Upon arriving in France, Maraldi I started producing a new catalog of the fixed stars, a project he continued throughout his career. This important work, which he almost succeeded in completing, unfortunately was never published, with the exception of certain stellar positions utilized by Deslisle, Manfredi, and Brouckner. An active participant in the daily observations made at the observatory, Maraldi I left behind several unpublished journals. He published many notes in the annual volumes of the Histoire de l’Académie royale des sciences concerning the planets, their satellites, eclipses, and variable stars, as well as some more theoretical memoirs. In one of the latter, “Considérations sur la seconde inégalité du mouvement des satellites de Jupiter et l’hypothése du mouvement successif de la lumiére”.
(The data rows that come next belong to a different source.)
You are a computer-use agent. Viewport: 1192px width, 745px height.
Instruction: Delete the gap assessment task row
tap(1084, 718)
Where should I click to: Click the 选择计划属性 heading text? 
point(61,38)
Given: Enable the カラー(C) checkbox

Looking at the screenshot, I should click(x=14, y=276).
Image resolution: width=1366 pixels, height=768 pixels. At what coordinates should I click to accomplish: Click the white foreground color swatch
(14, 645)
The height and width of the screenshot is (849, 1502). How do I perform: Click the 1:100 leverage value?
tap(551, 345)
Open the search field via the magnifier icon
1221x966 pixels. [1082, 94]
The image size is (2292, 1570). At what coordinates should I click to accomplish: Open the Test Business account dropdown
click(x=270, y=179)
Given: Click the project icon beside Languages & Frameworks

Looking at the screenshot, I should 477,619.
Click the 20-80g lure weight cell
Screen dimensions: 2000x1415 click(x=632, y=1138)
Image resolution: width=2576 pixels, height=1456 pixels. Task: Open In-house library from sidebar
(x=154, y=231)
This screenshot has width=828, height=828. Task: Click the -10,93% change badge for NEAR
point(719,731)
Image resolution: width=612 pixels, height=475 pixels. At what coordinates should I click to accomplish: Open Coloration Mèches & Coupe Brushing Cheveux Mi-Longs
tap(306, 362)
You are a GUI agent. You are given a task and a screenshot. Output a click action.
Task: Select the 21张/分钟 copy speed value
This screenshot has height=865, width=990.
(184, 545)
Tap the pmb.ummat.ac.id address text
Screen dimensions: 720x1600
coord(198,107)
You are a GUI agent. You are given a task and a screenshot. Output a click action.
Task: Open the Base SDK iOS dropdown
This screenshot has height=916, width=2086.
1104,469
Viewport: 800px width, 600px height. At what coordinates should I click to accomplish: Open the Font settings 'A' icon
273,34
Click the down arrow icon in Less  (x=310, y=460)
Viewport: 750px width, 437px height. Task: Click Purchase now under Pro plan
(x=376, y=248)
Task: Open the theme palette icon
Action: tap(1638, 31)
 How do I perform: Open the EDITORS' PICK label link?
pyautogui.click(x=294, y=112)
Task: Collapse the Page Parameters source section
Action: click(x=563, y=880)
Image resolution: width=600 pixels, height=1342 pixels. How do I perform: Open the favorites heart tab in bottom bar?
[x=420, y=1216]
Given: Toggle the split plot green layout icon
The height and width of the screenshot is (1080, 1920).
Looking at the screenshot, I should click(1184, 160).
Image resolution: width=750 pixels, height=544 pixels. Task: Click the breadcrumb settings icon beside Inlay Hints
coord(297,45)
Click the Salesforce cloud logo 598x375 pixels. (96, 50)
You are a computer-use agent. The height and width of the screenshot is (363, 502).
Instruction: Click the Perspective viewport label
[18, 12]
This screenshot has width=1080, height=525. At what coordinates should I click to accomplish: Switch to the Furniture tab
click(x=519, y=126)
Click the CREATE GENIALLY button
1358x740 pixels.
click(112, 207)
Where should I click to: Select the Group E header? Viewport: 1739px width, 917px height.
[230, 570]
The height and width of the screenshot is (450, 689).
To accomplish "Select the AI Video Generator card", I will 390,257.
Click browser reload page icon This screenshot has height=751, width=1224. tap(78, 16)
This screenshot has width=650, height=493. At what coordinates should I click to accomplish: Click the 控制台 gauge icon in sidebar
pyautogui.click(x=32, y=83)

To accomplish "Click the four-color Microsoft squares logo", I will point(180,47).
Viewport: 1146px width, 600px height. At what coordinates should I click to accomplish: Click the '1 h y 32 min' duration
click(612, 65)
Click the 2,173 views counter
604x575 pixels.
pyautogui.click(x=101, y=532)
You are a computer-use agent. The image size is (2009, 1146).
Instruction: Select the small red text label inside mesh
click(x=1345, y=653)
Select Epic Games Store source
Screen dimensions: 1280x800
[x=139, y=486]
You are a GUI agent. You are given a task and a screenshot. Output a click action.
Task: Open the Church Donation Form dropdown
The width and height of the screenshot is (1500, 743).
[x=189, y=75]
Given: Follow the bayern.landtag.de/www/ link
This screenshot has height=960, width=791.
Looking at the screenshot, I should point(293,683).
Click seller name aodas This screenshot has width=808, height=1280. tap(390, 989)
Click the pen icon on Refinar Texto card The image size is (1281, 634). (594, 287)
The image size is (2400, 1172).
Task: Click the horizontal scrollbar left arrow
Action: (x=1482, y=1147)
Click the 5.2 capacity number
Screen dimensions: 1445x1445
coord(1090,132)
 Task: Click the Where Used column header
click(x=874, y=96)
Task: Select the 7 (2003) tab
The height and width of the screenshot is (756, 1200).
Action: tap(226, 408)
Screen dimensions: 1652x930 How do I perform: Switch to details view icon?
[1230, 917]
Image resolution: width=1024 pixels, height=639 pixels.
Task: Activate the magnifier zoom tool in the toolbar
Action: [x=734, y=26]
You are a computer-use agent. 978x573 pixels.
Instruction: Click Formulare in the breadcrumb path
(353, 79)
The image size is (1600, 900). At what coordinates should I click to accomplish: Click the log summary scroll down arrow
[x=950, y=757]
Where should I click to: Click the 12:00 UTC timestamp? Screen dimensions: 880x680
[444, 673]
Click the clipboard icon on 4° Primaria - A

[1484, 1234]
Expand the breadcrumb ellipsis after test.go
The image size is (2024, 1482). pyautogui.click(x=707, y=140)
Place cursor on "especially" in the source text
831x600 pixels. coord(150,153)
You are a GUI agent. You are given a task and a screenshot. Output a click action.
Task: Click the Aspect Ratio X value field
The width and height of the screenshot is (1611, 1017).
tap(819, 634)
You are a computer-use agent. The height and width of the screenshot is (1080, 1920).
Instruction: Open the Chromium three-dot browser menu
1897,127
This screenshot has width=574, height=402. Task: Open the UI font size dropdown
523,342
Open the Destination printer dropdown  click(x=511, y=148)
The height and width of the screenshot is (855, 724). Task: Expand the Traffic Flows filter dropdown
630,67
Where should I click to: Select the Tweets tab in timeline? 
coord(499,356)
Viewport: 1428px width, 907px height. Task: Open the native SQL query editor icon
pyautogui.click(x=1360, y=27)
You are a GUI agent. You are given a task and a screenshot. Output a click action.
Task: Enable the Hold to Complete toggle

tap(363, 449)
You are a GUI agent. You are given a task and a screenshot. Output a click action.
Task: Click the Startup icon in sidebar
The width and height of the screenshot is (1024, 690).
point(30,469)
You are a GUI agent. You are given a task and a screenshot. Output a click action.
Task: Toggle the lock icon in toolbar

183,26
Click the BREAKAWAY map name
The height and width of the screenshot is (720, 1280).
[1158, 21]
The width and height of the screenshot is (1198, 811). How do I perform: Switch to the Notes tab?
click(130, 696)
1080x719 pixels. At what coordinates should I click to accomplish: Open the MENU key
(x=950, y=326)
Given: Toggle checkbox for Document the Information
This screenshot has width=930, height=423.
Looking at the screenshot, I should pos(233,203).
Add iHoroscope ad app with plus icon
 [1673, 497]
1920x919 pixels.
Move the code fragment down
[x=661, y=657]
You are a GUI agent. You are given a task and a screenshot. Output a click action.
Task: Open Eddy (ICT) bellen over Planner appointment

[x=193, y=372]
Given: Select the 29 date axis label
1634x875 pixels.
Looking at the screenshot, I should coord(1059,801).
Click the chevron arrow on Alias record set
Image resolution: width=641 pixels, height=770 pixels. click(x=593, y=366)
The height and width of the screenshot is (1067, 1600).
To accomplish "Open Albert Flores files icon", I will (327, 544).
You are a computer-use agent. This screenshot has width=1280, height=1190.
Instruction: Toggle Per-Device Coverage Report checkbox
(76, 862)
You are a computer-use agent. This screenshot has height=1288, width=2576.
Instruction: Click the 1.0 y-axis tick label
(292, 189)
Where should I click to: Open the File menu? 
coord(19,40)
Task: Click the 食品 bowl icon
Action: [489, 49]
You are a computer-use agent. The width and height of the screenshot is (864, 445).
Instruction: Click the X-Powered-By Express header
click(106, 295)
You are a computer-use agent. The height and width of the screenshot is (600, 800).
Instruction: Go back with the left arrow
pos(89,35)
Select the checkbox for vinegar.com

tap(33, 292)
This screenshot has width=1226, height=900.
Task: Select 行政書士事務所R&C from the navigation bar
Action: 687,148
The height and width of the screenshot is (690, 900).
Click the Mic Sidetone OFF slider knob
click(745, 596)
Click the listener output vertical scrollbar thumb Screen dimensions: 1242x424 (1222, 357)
In 1700 and 1701 Maraldi I participated with Cassini II, J. M. de Chazelles and Pierre Couplet in the operations directed by Cassini I to extend the meridian of Paris to France’s southern frontier. He then spent two years in Rome, making various astronomical observations - including one on the zodiacal light - and sharing on the determination and construction of the meridian of the Church of the Carthusians. He returned to Paris in 1703 and resumed his observations, interrupting them for several months in 1718, to take part, with Cassini II and G. de La Hire, in the extension as far as Dunkirk of the Paris - Amiens meridian measured by Jean Picard in 1670.
In 1726 Maraldi brought his nephew Giovanni Domenico (Maraldi II), the son of his brother Gian Domenico and Angela Francesca Mavena, to Paris.
Giacomo Filippo is mainly known for his work on the planet, Mars, though he also worked on observations of the stars. He made careful observations of Mars at every opposition with particularly good results from the perihelic oppositions of 1704 and 1719. He determined the rotation period of Mars noting that the same region returns to be visible after 36 rotations of Mars (or 37 rotations of Earth), thus calculating a rotation period of about 24h 40m. He discovered banded structures on the surface of Mars which are actually the Mare Sirenum and Mare Tyrrhenum abledo features. In addition he observed an hourglass sea, Syrtis Major, and studied the properties and changes of the polar caps on Mars.
On the 24th July 1721, Giacomo Filippo and Jacques Cassini accompanied two of the principal astronomers from the Observatoire to observe a partial eclipse of the sun. Louis XV took a keen interest in the event and went himself to the Observatoire where the chart of the moon was explained to him. In 1726, with the death of Guillaume Delisle, the King conferred on Giacomo Filippo the title of First Geographer.
Achievements
Views
Giacomo Filippo Maraldi defended the point of view of Cassini I, opposing the hypothesis of the finite velocity of light, conceived by Ole Römer to account for certain irregularities in the movement of Jupiter’s satellites.
Giacomo Filippo Maraldi is also known for his work in mathematics. In 1712 he stated that the internal angle of a dodecahedron, which came to be known as the Maraldi angle, was 109º 28´.
Membership
Academy of Sciences
,
France
Connections
There is no information on whether Giacomo Filippo Maraldi was ever married or had any children.